### Exercise requirements
Please reproduce every line of the data below, wording included, and scale only the coordinates in the answers by 1.55, rounding each to a whole number with halves rounded up. Leave the pictures out of your reply.

Click-target data
Begin
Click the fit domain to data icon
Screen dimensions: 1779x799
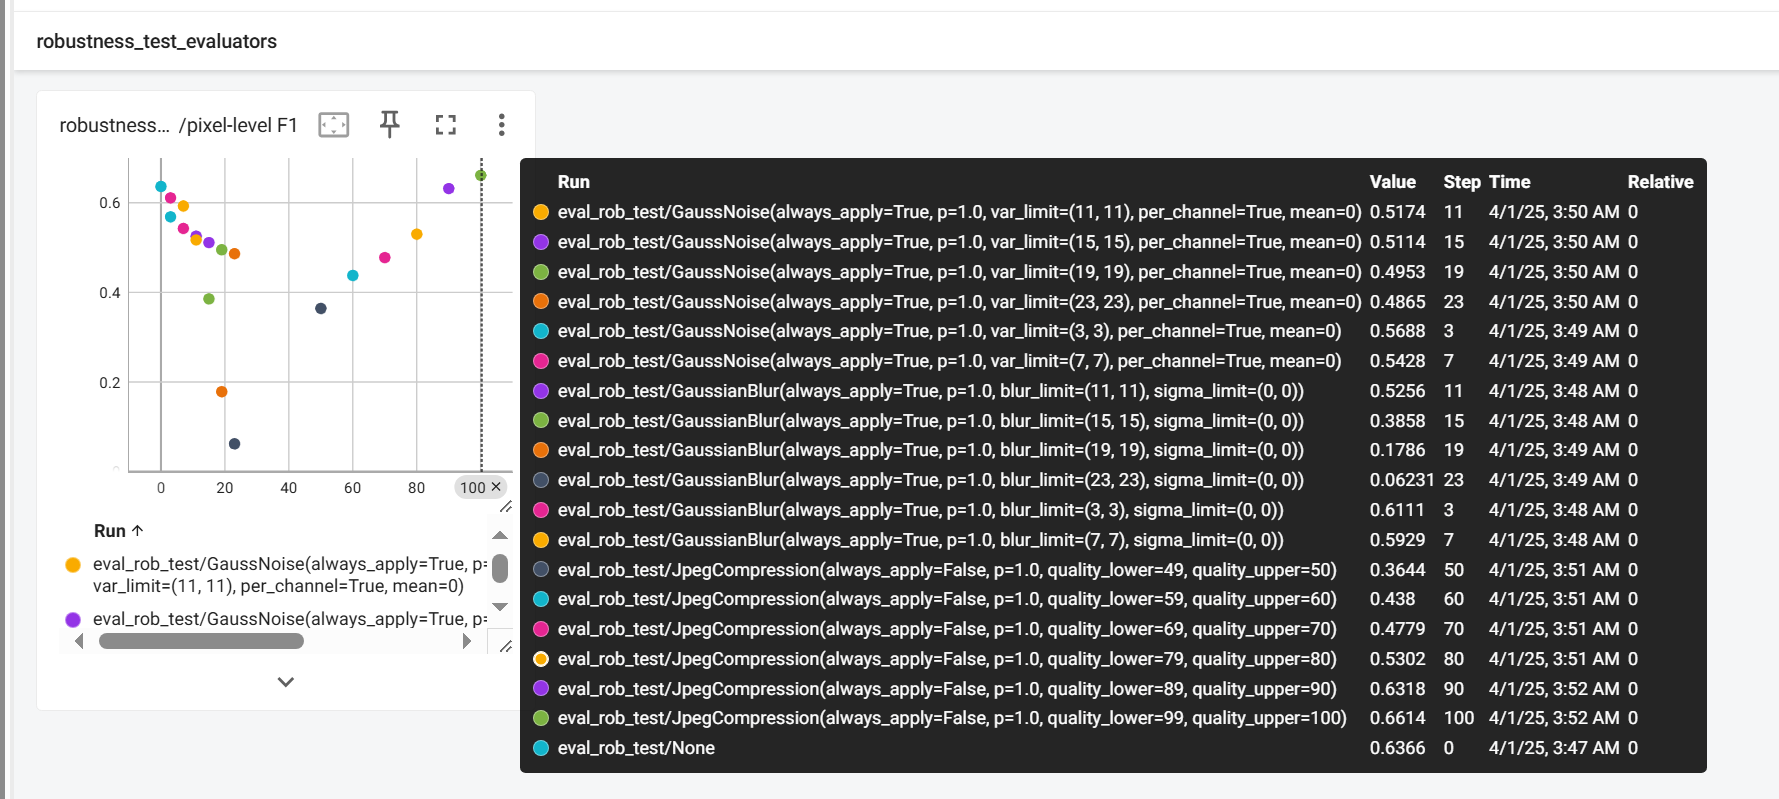[x=333, y=125]
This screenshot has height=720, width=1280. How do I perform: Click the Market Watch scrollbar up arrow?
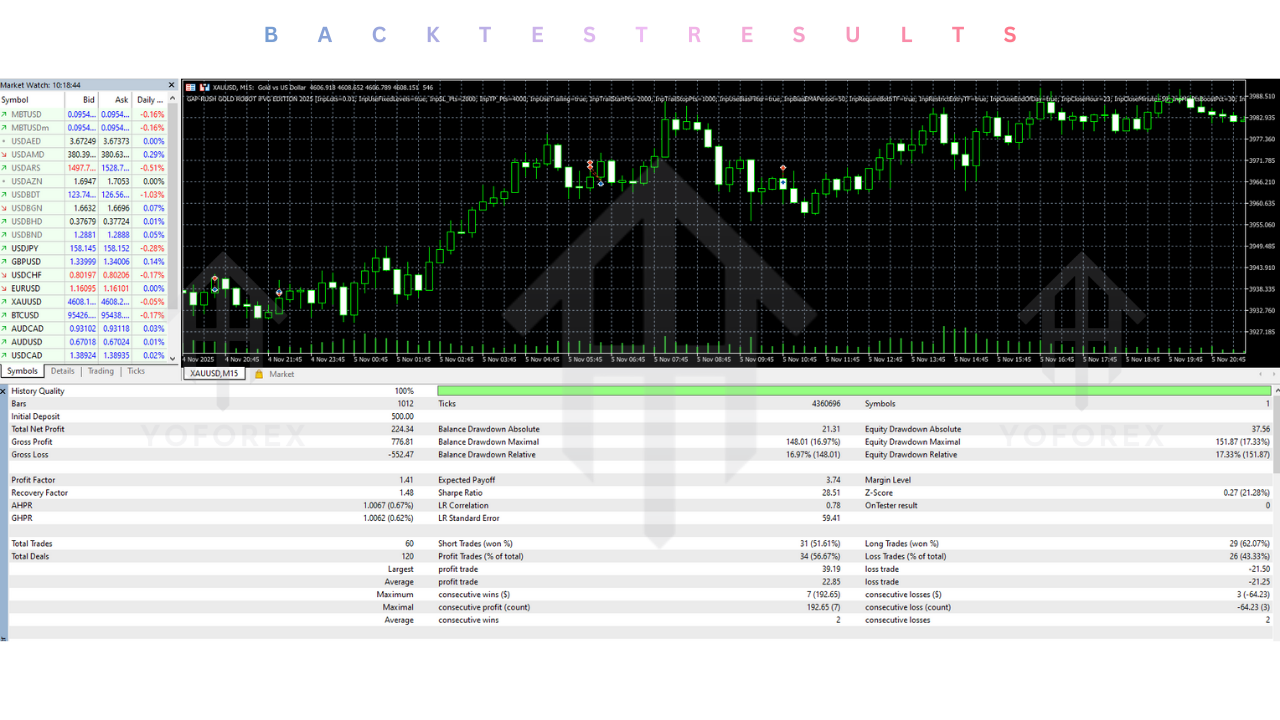pos(173,98)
End
### Task answer
Click the fit domain to data icon
Screen dimensions: 1779x799
[x=516, y=194]
This screenshot has height=720, width=1280. How do I perform: Click the Market Watch scrollbar up arrow?
pos(268,152)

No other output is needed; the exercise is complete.